# Russian Olive Trees



## Jaseemtp

I have not dealt with a tree, but I have had russian olive shrubs. They bloom in October and they bees work them very well.


----------



## Vance G

The russian olives were just blooming here last week and I kept meaning to check for bees on them and didn't get it done. I am curious about that too.


----------



## wildforager

There is a lot of Russian Olive and Autumn Olive here, I've seen LOTS of bees feeding on the A.O. flowers. I have not paid much attention to the R.O. but I would guess that they would both attract bees. They are both in the genus Eleagnus.


----------



## linn

Hi RXMaker,
My mother had about 5 or 6 russian olive trees in a semi-circle on a slight incline. They grow fast in zone 5 but my mother read in the Southwest they grow slower. The russian olive trees made a little nook and so we could sit inside. They had grayish green leaves and tiny little yellow flowers that gave off a wonderful fragrance that permeated the area. At night when there was a slight breeze you could hear the leaves rustle in the wind, and still you could smell the flowers at night. They were not long lived-about ten years. Unfortunately she did not have honeybees at the time of the russian olive trees. linn


----------



## westernbeekeeper

I have quite a few Russian olive trees here, but never thought to check them for bees. I'm subscribed.


----------



## MethowKraig

Yes, they work Russian Olives but bloom here is prior to any honey flow.

"Met-How" Kraig


----------



## Rick 1456

Got a few around my property. They are used a lot in our area as a wildlife habitat improvement, food and hedge rows. The berries are eaten by birds mostly. The seeds are desiminated by the birds so they pop up randomly. I see the bees on them. The amount they work it appears to be based some, on what else is in bloom at the time. No info on nectar or pollen. Me thinks both.


----------



## SantaFeBeek

Russian Olives are an invasive species here in the southwest. They use excessive amounts of water and kill out native species in the riverbeds around. I know water isn't much of an issue in much of the country, but it is a huge concern in the southwest. Russian olives, salt cedar, and siberian elms are the most prominent invasives along riverbeds in NM.


----------



## Lburou

Russian Olives can be an invasive species. I was visiting my son in Del Rio, Texas and drove through several large drainages (read mile after mile and hundreds of square miles here) containing nothing but Russian olive trees, all you could see was Russian olive trees. Up North, I don't think the tree is so invasive.


----------



## Rxmaker

Everyone:
Thanks for the info. This is an invasive species here also but there is a great number of trees around as the State of MT up to 2008 offered these for sale at the state nursery. 

Ben: Went thru WY yesterday. South of Buffalo I had a hard time seeing anything green. What started this thread is that at Buffalo and Sheridan there are forests of Russian Olive. Kudos to you and your bees this year.

Peter W


----------



## Diogenes

More of a shrub around here. Maybe to 8-10 ft. Autumn olive.

The bees do work them over while in bloom. And they bloom over a 2 week period here. Each bush on it's own schedule, some earlier, some later.
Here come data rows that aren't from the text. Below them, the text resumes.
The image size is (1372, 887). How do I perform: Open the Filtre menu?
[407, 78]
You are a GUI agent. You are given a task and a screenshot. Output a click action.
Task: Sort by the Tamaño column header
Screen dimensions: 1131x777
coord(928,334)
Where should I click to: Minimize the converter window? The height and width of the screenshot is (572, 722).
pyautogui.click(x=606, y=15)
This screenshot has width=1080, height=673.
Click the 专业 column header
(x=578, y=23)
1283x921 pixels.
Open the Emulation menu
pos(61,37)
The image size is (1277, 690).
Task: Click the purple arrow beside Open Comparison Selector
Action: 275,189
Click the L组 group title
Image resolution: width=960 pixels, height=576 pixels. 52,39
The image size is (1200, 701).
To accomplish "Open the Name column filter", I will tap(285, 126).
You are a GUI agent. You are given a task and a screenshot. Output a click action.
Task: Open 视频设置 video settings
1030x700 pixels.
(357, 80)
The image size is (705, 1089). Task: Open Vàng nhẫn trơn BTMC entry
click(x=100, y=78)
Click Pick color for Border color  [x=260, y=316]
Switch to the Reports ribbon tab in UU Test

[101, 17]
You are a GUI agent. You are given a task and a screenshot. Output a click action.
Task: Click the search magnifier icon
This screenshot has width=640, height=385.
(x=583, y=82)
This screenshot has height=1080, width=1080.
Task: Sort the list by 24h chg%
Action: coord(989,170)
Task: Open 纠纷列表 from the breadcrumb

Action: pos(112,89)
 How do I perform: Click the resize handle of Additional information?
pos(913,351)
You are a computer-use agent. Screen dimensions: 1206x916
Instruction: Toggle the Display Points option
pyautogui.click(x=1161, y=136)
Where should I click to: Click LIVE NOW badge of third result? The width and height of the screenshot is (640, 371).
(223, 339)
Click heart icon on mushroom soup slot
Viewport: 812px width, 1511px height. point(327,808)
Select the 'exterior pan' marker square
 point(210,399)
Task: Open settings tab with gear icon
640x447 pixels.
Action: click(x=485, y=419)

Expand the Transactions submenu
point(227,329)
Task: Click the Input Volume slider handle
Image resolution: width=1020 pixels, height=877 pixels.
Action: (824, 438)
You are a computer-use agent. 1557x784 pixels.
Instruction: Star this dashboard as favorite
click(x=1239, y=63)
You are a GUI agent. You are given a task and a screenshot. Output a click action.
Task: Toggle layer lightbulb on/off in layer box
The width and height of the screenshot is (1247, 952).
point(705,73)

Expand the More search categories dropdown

This year they were blooming in early May.


----------



## Riskybizz

Here in Northern New Mexico, Santa Fe and surrounding areas, russian olive has indeed become quite invasive. In many areas russian olive trees exceeding 60-75' are not uncommon. It blooms profusely and secretes abundant pollen and late spring nectar. On several occasions my bees collected a shallow box of surplus, however, I never count on it as a dependable source of nectar, as it seems to vary greatly year to year, depending on ground moisture and weather condiitons for secretion. I have beeyards in areas where the olive trees are forrests, bordering fields and arroyos. Once established, it is one of the fasters growing species I can think of (even spreading faster and growing more than black locust). I for one find it hard to complain about any available pollen/nectar source living and keeping bees in this high desert mountain. I will note though, that it is prohibited from nursery sales as an ornamental landscape plant/tree. The honey is medium amber, and usually gets mixed into black locust and other available sources as previoulsy stated, but last year our locust bloomed long after the russian olive expired.


----------



## heus

When I was a kid the Ohio Dept of Natural Resources gave out free packets of Russian Olive seeds for wildlife planting. Around here you can find them at almost every highway overpass as erosion control.


----------



## squarepeg

not invasive here. i have about 200 planted as a hedge down a roadway that borders my property. they were recommended by wildlife biologists as part of a land management plan. they bloom early, along with the dogwoods and the redbuds. the bees went crazy over them for the 3-4 weeks that they were in bloom. very fragrant, and would probably make great honey, but this nectar was used mostly for early spring build up.


----------



## jim lyon

We must be talking about two different species. They are commonly used in shelter belts and in nature plantings up north. They only get about 12 feet tall and are easily controlled. they bloom in early summer (I think) and while bees do work them I have never heard of a surplus of honey raised off of them.


----------



## squarepeg

jim, these are getting to be about 20 ft. high now, and they are the 'autum' olive variety. the berries are supposed to be highly nutritious, with a high concentration of lycopene, (i think). the health food community is starting to take notice of them. they have already started to ripen here, which is a little earlier than usual.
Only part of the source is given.